Meskipun belum tahu apapun, raut wajah Fahmi terlihat tegang dan dingin. Di tambah ekor matanya yang melihat istrinya tidak ikut menjawab salam dari Iqbal ataupun menyambut putranya seperti biasanya. Pasti telah terjadi sesuatu di luar sepengetahuannya, tebak Fahmi dalam hati.
"Siapa dia Iqbal?" tanya Fahmi semakin dingin dan menahan amarah yang tiba-tiba muncul tanpa sebab yang jelas.
"Siapa yang mana Pa?" Iqbal tampak bingung mendapatkan pertanyaan yang menurutnya aneh tersebut.
Fahmi tak menjawab dan tetap mendekap cucunya semakin erat. Karena malas berbicara, Fahmi hanya menunjuk belakang tubuh Iqbal dengan dagunya.
Iqbal sontak membalikkan badan dan membelalakkan mata tak percaya. Ternyata Sinta mengikutinya dari belakang.
"Ngapain kamu ikut masuk. Sana! Kamu keluar dan masuk mobil!" sentak Iqbal dengan raut muka panik.
"Siapa dia Iqbal?" ulang Fahmi dengan raut muka mengeras dan suara yang tajam.
"Ee... Se-sekretaris Iqbal Pa." jawab suami Almira gugup. Siska yang masih setia mendampingi Almira di ranjang ikut menoleh karena ada orang lain yang ikut hadir di sana.
"Sekretaris? Kenapa kamu bisa sama dia sementara ini belum ada jam tujuh pagi. Bukankah kantor kamu jam masuknya pukul delapan?"
"Ee... kebetulan mobil dia mogok dan ingin nebeng sama Iqbal Pa." jawab Iqbal spontan dengan cerita bohongnya.
"Jadi sebelum kemari kamu menjemputnya terlebih dahulu?" tanya Fahmi yang sudah mulai curiga dengan gelagat putranya yang terlihat begitu 'akrab' dengan sekretarisnya. Sementara Sinta, tetap diam di tempatnya berdiri tak jauh dari pintu masuk.

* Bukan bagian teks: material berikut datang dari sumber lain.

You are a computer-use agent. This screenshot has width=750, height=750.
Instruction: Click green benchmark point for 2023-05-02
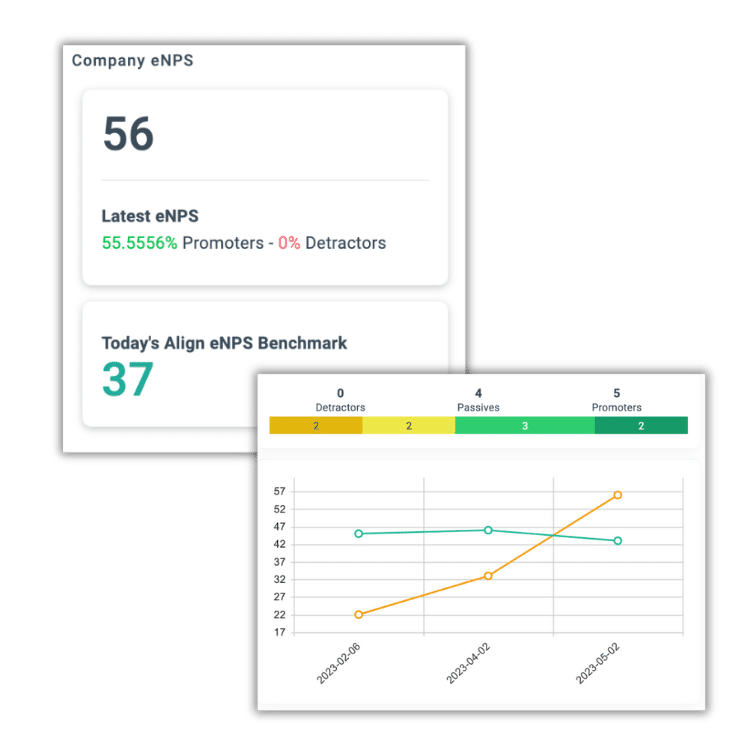click(618, 541)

"Iya, Pa. Biar sekalian nanti sehabis dari jenguk Almira bisa langsung berangkat bersama ke kantor."
"Rumah dia di mana?" selidik Fahmi lebih lanjut.

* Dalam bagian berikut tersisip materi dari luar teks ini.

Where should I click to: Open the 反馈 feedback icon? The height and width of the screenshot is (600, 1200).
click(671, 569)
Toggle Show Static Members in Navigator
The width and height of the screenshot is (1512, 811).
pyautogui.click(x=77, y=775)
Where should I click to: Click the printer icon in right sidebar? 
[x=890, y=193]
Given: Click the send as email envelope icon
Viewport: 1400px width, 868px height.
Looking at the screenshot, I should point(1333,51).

"Jalan Juanda, di Mercure Residence, Pa."
"Kamu gila atau apa Iqbal? Istrimu sedang dalam kondisi kritis sebelum operasi caesar semalam dan kamu masih sempat jemput sekretaris kamu di Mercure Residence ? Kamu nggak sadar bahwa letak perumahan itu jauh lebih dekat dengan kantor kamu? Kamu sadar apa yang sudah kamu lakukan!?" teriak Fahmi tertahan.
Mata laki-laki itu nyalang menatap Iqbal dan perempuan di belakang anaknya secara bergantian. Terlepas apa yang di lakukan Iqbal ini ada kaitannya dengan pingsannya istrinya atau tidak, yang jelas Fahmi tahu ada yang di sembunyikan Iqbal di belakang mereka. Fahmi juga seorang laki-laki yang tentu saja lebih mudah membaca gestur kedua orang yang pagi-pagi sudah berhasil membuatnya naik darah.
Sementara Iqbal sudah deg-degan tidak karuan begitu menyadari kesalahannya apalagi Sinta ikut masuk ke rumah sakit tanpa sepengetahuan dirinya. Karena terlalu tergesa-gesa dia berjalan cepat bahkan hampir berlari menuju ruangan istrinya. Papanya menelpon, tentu dia takut terjadi apa-apa dengan istrinya. Tapi, sekarang bukan Almira yang jadi kekhawatirannya tetapi tatapan menghunus Papanya mengindikasikan akan terjadi sesuatu yang besar setelah ini.